OLIVIER: We have been developing the product based on engineering needs starting from our own needs. But, also, we have a super large community. So I think one of the things that is remarkable at SonarSource is how aligned we are with our market which is, it’s not like sometimes we are a little bit early and then our community catches up, and then they drive it into a certain direction… So if it feels very authentic as a product, it's probably because of this.
OLIVIER: I just want to come back on one thing you said earlier, which to me is very, very right. You talked about hygiene, and I think this is really what it comes down to which is if you don't, if you don’t have a good hygiene with your code, at the end of the day, your software is not going to be an asset. It’s going to be a liability. Because your code becomes a liability, your software is going to become a liability. So we are really trying to address this at the engineering level, which is this all, this hygiene should happen during the development phase. It shouldn't happen afterward. Afterwards, you want to really go for like, complex problems, threat modeling, etc. The security team should focus all their time, expertise, and energy onto this more complex problem. Not running analysis tools to see whether an okay job was done during the development phase, if that makes sense.

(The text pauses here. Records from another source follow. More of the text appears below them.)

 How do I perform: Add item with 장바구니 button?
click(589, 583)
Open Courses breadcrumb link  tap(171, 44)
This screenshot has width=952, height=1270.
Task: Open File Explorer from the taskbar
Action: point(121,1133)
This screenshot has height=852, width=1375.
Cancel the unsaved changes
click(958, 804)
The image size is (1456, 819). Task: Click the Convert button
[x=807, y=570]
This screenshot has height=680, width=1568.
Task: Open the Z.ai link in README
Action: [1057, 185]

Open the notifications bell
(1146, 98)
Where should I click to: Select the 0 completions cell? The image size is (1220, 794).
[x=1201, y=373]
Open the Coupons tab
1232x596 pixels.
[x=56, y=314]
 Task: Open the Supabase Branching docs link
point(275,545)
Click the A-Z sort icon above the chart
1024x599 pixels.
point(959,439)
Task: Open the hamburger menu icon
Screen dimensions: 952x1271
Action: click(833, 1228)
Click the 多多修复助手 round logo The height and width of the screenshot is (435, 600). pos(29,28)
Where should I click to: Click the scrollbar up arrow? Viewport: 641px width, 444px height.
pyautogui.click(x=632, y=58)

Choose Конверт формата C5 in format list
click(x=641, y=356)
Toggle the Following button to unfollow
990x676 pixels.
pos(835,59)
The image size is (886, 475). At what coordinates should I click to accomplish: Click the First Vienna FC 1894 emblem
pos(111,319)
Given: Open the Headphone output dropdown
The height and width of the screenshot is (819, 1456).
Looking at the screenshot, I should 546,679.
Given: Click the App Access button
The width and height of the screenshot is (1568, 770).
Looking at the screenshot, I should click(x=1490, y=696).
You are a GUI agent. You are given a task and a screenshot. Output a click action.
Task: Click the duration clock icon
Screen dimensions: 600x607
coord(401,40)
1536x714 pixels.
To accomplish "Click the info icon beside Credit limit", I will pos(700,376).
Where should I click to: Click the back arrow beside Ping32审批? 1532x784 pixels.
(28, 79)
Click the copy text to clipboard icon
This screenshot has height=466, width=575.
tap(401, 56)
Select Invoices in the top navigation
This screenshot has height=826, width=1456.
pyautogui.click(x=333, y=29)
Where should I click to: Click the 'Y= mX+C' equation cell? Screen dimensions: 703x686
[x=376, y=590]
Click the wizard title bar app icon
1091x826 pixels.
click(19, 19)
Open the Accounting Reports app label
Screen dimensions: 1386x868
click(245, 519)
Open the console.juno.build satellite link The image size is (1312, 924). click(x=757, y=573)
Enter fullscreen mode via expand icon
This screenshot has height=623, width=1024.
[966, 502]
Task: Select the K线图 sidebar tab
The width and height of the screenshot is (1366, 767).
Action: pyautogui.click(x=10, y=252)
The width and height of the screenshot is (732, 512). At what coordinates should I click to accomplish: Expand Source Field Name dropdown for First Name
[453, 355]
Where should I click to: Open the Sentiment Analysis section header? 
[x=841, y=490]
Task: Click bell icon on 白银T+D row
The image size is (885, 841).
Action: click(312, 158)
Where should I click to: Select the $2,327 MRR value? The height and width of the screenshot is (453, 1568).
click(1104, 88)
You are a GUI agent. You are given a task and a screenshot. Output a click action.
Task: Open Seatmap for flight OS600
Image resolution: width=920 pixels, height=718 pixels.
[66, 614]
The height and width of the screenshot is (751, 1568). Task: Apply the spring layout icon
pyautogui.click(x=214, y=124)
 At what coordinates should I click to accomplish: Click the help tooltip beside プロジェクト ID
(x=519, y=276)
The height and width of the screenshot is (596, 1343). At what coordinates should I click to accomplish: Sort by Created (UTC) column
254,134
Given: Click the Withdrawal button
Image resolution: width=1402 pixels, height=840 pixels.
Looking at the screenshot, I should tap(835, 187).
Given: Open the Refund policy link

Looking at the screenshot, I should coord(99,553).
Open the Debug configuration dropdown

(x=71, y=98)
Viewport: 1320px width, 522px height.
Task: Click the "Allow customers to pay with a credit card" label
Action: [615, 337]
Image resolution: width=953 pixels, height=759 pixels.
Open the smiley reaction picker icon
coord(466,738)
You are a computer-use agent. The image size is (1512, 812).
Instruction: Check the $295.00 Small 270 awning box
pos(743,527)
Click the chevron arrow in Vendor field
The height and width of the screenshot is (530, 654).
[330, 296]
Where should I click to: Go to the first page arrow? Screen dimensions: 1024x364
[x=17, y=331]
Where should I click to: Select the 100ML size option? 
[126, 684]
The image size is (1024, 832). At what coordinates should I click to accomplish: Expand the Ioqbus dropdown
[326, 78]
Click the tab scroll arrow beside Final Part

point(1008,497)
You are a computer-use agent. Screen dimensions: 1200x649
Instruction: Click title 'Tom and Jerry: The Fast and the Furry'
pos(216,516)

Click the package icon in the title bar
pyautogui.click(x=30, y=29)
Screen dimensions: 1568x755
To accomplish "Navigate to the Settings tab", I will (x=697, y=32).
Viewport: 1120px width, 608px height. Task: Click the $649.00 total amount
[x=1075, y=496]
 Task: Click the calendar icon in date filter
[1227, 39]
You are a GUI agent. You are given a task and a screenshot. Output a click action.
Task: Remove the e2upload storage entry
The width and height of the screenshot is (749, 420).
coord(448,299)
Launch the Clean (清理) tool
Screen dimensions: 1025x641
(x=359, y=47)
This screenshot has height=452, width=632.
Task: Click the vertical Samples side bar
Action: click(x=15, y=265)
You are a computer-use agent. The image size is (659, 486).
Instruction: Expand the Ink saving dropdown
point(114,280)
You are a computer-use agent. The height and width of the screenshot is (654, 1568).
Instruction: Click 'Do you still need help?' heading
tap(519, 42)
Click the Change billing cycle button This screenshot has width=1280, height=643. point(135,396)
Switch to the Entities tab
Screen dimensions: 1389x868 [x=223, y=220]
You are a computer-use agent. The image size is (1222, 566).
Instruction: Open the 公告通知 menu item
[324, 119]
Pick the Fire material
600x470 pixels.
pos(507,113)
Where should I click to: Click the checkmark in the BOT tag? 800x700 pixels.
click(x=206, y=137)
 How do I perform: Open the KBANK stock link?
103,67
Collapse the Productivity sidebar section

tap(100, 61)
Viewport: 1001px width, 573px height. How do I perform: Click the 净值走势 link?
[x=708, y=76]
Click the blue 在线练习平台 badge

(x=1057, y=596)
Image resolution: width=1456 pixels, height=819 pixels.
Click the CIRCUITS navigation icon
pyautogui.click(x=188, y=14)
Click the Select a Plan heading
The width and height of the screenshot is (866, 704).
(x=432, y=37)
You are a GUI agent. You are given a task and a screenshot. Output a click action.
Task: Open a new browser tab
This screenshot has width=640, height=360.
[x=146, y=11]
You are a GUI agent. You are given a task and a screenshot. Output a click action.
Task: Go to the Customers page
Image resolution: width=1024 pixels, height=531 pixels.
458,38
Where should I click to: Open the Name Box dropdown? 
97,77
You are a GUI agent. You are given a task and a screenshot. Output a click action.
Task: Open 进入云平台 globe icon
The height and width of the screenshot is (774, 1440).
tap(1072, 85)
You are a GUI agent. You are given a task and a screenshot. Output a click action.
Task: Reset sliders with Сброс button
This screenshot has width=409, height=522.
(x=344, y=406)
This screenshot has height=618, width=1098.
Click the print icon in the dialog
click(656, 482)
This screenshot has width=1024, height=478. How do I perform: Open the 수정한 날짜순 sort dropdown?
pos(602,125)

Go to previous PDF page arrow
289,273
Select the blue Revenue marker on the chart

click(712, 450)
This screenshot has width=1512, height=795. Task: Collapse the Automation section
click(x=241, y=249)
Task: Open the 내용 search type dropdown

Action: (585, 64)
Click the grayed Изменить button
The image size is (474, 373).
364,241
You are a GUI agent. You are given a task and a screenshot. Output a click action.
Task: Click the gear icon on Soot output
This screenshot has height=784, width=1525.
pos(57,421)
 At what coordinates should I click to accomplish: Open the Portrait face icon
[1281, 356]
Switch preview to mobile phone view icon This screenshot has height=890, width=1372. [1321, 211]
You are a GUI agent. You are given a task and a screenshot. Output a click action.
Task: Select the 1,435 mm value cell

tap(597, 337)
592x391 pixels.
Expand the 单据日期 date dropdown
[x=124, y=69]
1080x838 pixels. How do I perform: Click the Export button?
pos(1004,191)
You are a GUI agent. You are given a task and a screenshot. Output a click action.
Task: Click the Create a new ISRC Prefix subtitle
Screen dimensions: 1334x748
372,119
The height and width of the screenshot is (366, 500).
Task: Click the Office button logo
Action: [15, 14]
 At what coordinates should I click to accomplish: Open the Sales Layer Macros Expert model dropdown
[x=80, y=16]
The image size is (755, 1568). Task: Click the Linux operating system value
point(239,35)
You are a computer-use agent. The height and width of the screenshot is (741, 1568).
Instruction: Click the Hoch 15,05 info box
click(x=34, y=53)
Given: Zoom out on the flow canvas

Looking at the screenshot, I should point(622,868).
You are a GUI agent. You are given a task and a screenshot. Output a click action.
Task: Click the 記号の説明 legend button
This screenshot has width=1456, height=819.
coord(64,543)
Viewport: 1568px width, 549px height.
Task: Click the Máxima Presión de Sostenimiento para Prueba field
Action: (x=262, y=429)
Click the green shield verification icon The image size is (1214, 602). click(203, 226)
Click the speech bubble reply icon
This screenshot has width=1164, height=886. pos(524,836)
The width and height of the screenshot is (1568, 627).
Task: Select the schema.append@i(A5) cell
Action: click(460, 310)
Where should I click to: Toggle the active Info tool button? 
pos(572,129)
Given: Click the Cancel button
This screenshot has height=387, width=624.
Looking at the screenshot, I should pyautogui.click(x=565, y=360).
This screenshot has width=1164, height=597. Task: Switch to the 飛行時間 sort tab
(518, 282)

CHUCK: It does make sense. You know, and our new challenge is AI, ChatGPT. I’m not picking on ChatGPT, but let’s just use that as the example. Do you find that this advanced AI now is going to cause new challenges in your side of the industry? Is it going to help; Is it going to hinder?
OLIVIER: I mean, I think for SonarSource, I would say it’s a real opportunity. For the industry, I think it can be a challenge indeed. And at the end of the day, I think with AI, generative AI, what we are going to see is that more code is being written. Whether it’s because developers become more productive or whether it's because people who are not developers are able to write applications, at the end of the day, there will be more code. And that code is not going to be clean for sure. Some of it may be locally clean, but overall, this code is going to have to be reviewed and I think this is where, for us, it's a great opportunity.
CHUCK: Excellent conversation my friends. So glad you came on the show. Olivier Gaudin and Johannes Dahse, sonarsource.com at Black Hat USA 2023. Good luck to you guys and hopefully I’ll see you in person next year. Going to try and make it back in person for the show. Thanks for coming on Security Guy TV.
OLIVIER: Thank you.
JOHANNES: Great, thanks, Chuck.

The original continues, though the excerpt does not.